Ей верят? Ларс был удивлен. Человек такой профессии? Или тут что–то, чего я не должен знать?
Нет, сэр, подумал он, вас не обманешь. Вы профессионал. Даже я могу отличить случайность от преднамеренности. А это действительно случилось.
Она сделала попытку, а потом испугалась, потому что это могло стать и ее концом. Должно быть, она поняла, когда увидела реальное действие наркотика, всю силу соматической реакции. Она просто еще маленькая и не могла всего предвидеть, думал Ларс.
Но почему, спросил он себя? Страх, что я займу ее место? Или страх совершенно иного рода?
Гораздо более рациональный страх.
Обращаясь к Лиле, Ларс произнес:
— Это оружие…
— Да, — она яростно кивнула.
— Вы думали, что это придет, — сказал он. — С нашей помощью, как они и надеялись.
— Это было бы слишком, — ответила она.
Он понял.
— Раньше, езде до Протоколов… Когда еще не было сделки. Не было надувательств. Когда все было настоящим…

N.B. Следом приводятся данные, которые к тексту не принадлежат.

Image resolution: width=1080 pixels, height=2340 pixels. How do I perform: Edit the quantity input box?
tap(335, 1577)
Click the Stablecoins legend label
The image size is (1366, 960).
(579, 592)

— Это возвращалось, — зашептала Лиля как в бреду. — Я почувствовала, как только увидела вас. Вместе мы сделаем это, и это будет, и никто не сможет это изменить. Мы в нашем расширенном сознании, куда нет им доступа, даже с помощью мескалино–псилоцибино–псилоцибо–мексикана–строфария кубенсис–д–лусергической кислоты диэтиламида. Всего вместе. Они не могут следить за нами. И они знают это.
Зло, громко, почти срываясь на крик, майор Гещенко сказал ей:
— Спутники! Три штуки! Ты слышишь меня? А будет еще четвертый, и пятый, и нам тогда конец!..
Лиля ответила спокойно, но с каким–то глубоким надрывом:
— Я слышу. Вы, конечно, правы.
Обращаясь к Ларсу, Гещенко сказал горько и гневно:
— Без сомнения. — Он внимательно посмотрел на Ларса, наблюдая его реакцию.
Ларс с трудом произнес:
— Вам никогда не придется волноваться обо мне или моем отношении к ней. С тонки зрения эмоций, она ошибается. Я ясно вижу — почему вы всегда держали ее под таким наблюдением. Я это прекрасно понимаю. А сейчас мне необходим доктор Тодт…
— Он будет здесь через несколько минут, — заверил его майор. — И он будет при вас постоянно, и таким образом у нее не будет больше возможностей для других психотических ударов, чтобы защитить себя от воображаемых атак. А если желаете, один из наших медиков может оказывать помощь…
— Тодта будет достаточно, — сказал Ларс и сел.
— Будем надеяться. — Голос Гещенко звучал так, словно он уже распорядился о погребении. — В любом случае, вам виднее. — Затем, обращаясь к Лиле:
— А ты можешь быть привлечена к суду.
Она ничего не ответила.
— Я хотел бы попытаться, — сказал Ларс. — Я бы хотел продолжать работать с ней. Ведь мы, по правде говоря, еще и не приступали. Мы начнем прямо сейчас. Я думаю, что это требование теперешней ситуации.
Дрожащими руками, не говоря ни слова, Лиля Топчева снова зажгла свою сигарету. Избегая его взгляда, уставившись на коробок спичек в руке, она выдохнула серый дым.
И тогда Ларс понял, что еще очень долго не сможет доверять ей. И даже не сможет понять ее.
— Скажите, — обратился он к майору. — У вас хватает полномочий запретить ей курить? Мне тяжело дышать.
Два одетых в простые плащи квбиста немедленно шагнули к Лиле.